##### Input data #####

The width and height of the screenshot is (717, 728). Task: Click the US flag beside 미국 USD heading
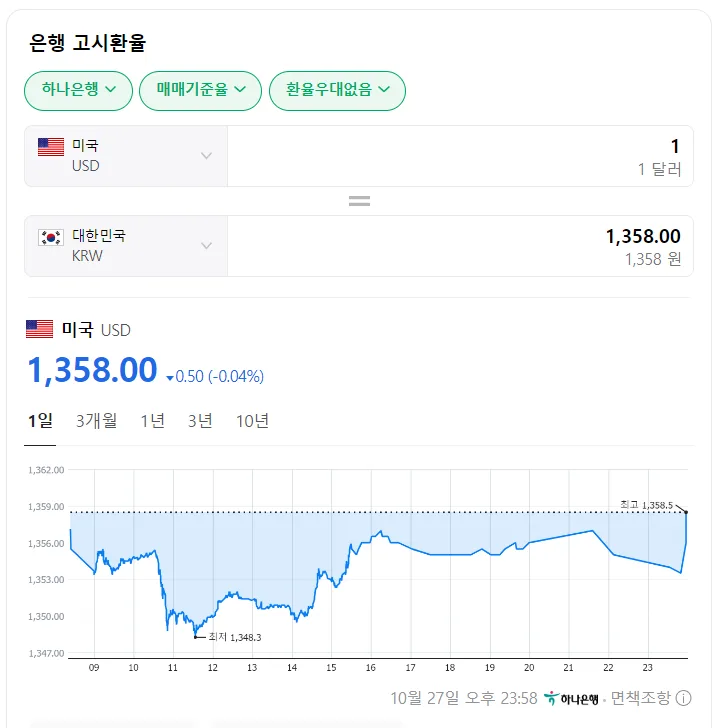[39, 329]

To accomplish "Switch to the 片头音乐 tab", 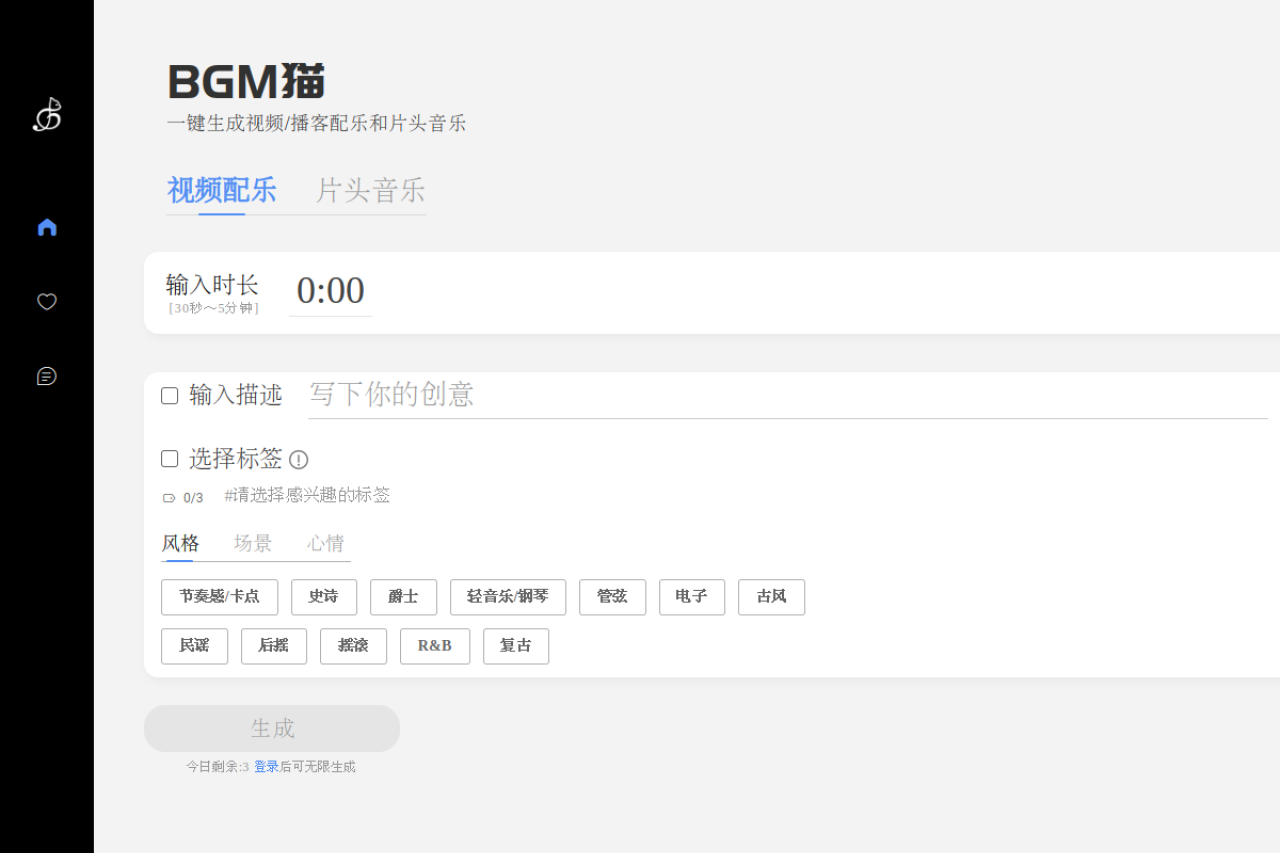I will pyautogui.click(x=370, y=190).
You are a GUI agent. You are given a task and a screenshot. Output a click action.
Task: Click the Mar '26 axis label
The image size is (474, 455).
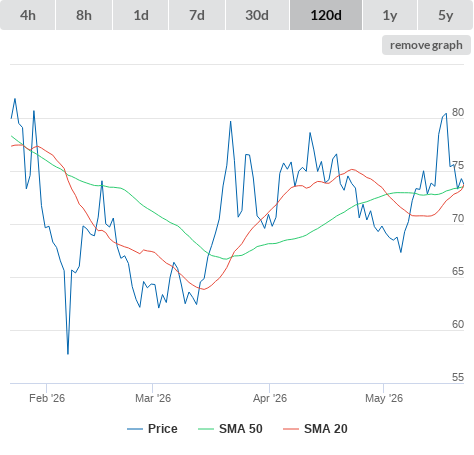(x=153, y=398)
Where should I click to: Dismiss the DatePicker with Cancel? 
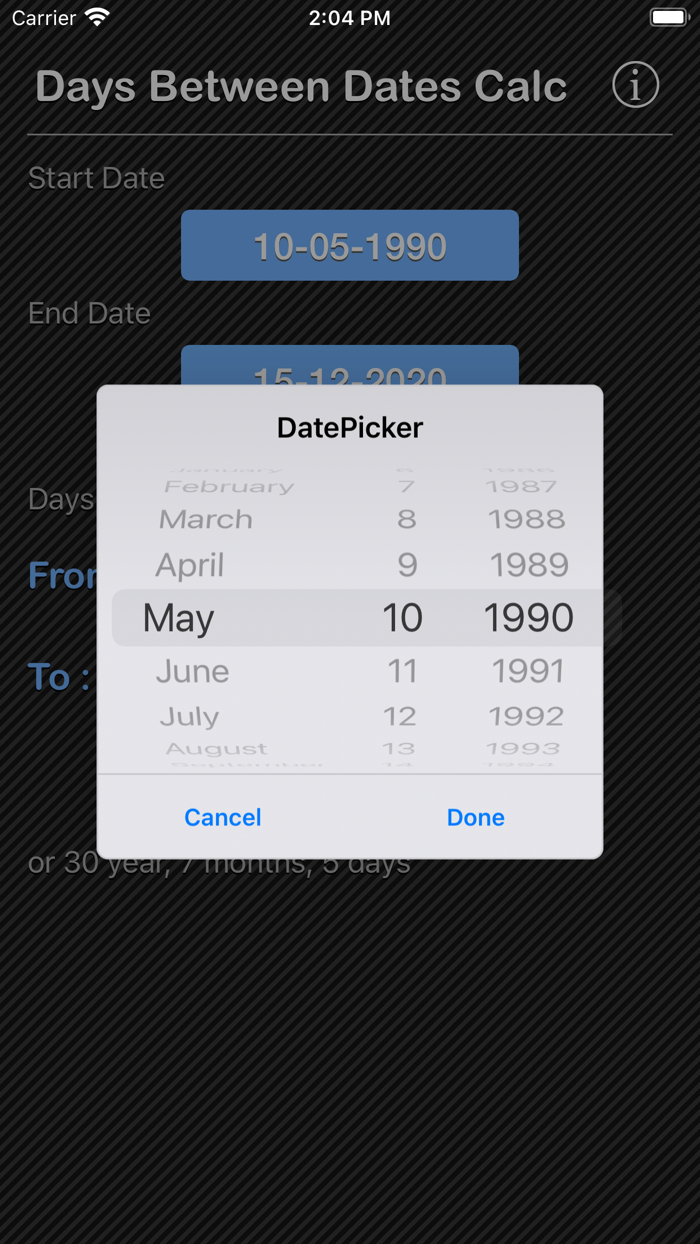click(222, 817)
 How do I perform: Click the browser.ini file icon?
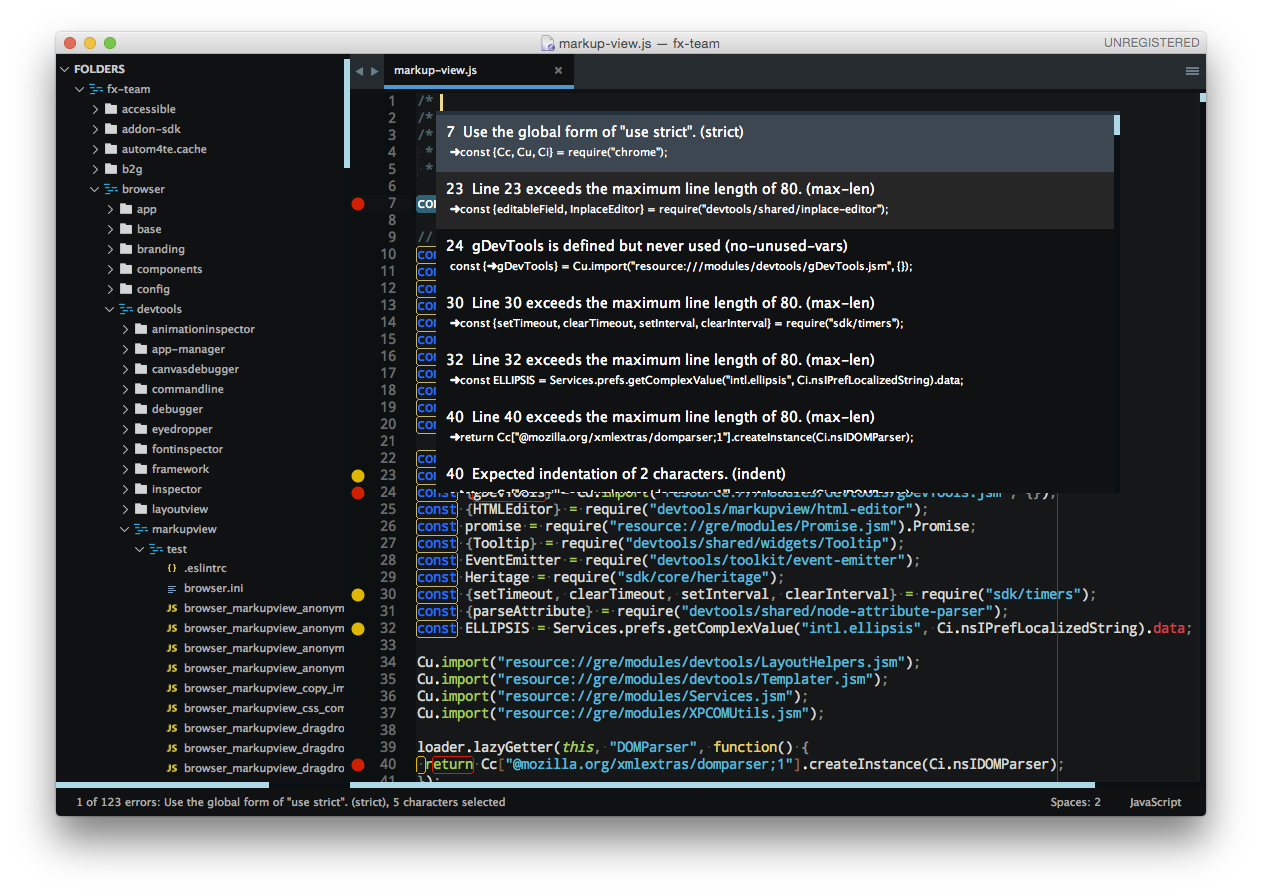pyautogui.click(x=172, y=588)
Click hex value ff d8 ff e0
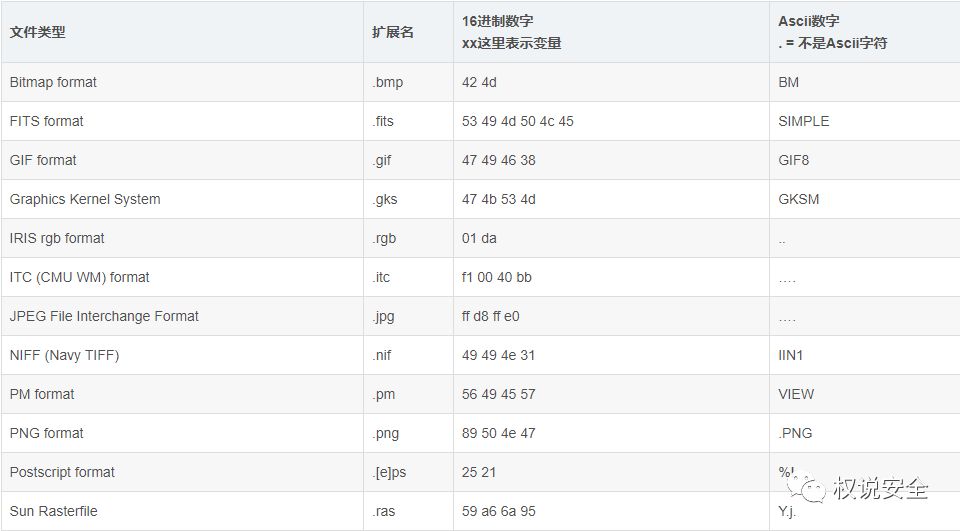 [x=491, y=316]
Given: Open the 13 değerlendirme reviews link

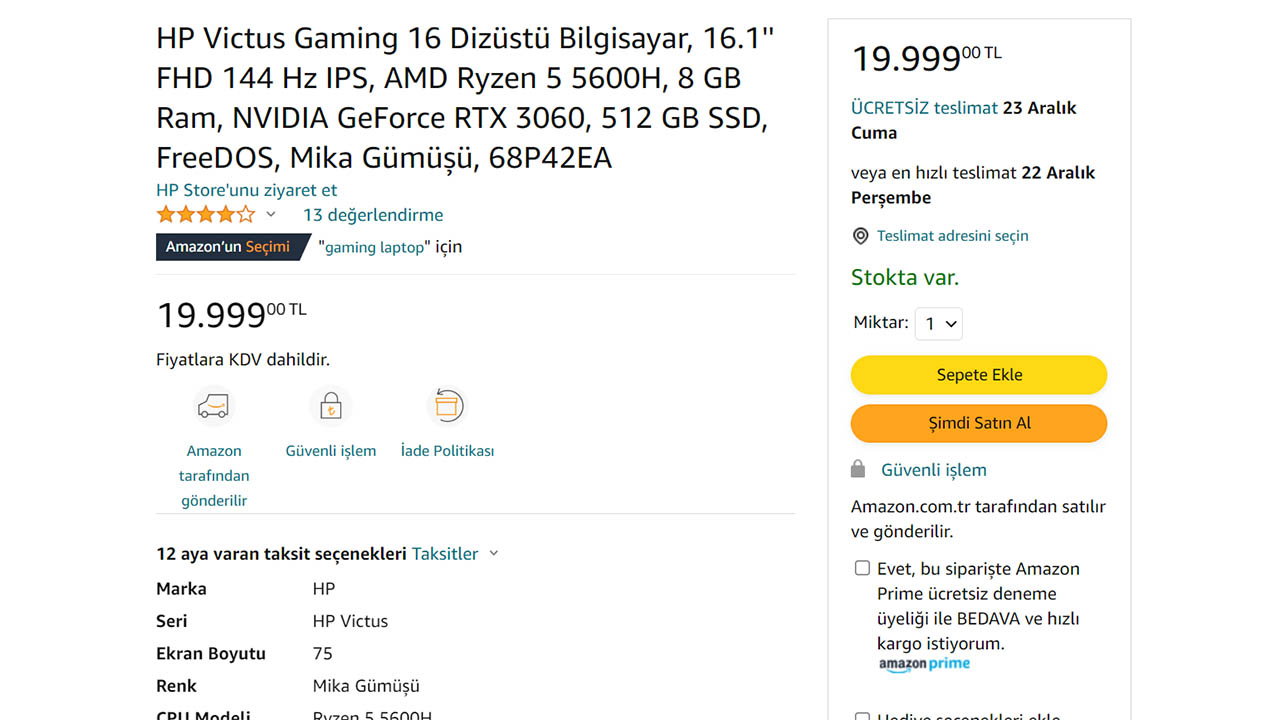Looking at the screenshot, I should tap(373, 214).
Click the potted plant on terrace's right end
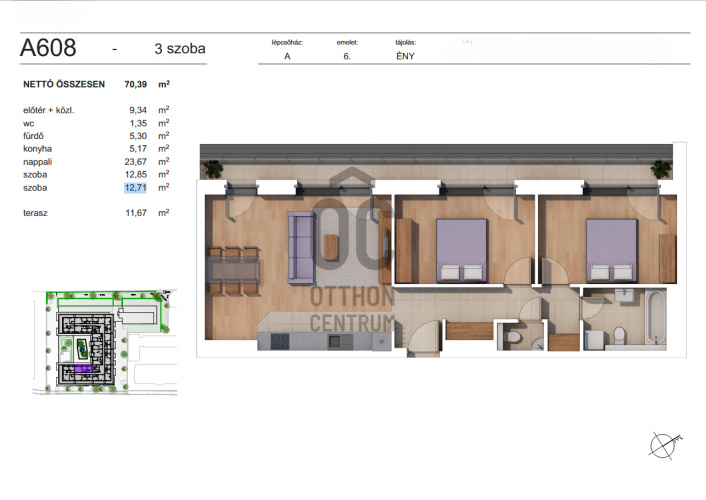Viewport: 706px width, 500px height. (x=661, y=169)
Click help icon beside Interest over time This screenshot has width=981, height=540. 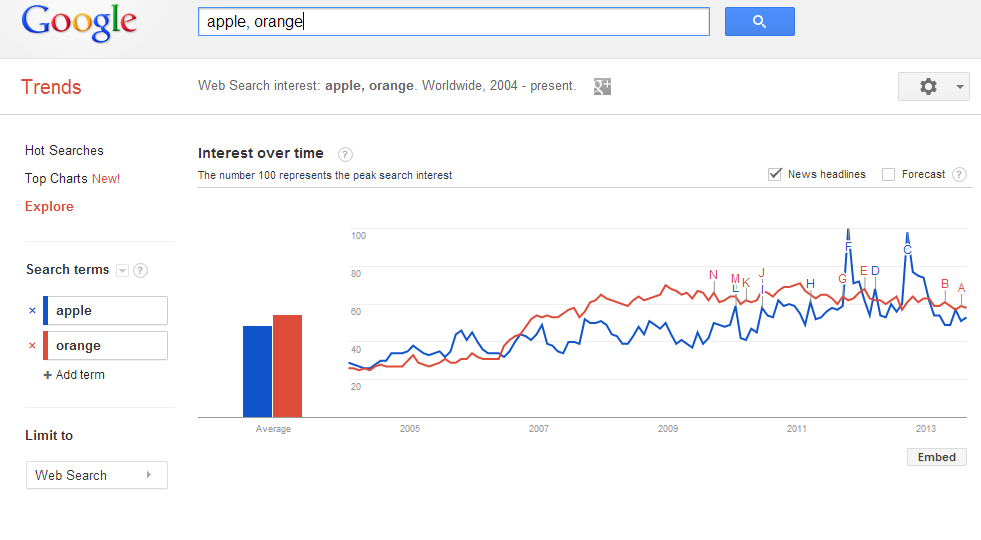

#####

Exercise objective
Quote exactly, and only, the lines from the one containing "How do I perform: Click" through the last line of the records above, both included; leave out any pictures.

Solved exercise
 How do I perform: Click the browser.ini file icon?
pyautogui.click(x=172, y=588)
Click hex value ff d8 ff e0
 [x=491, y=316]
Given: Open the 13 değerlendirme reviews link

Looking at the screenshot, I should tap(373, 214).
Click the potted plant on terrace's right end
Viewport: 706px width, 500px height. (x=661, y=169)
Click help icon beside Interest over time This screenshot has width=981, height=540. 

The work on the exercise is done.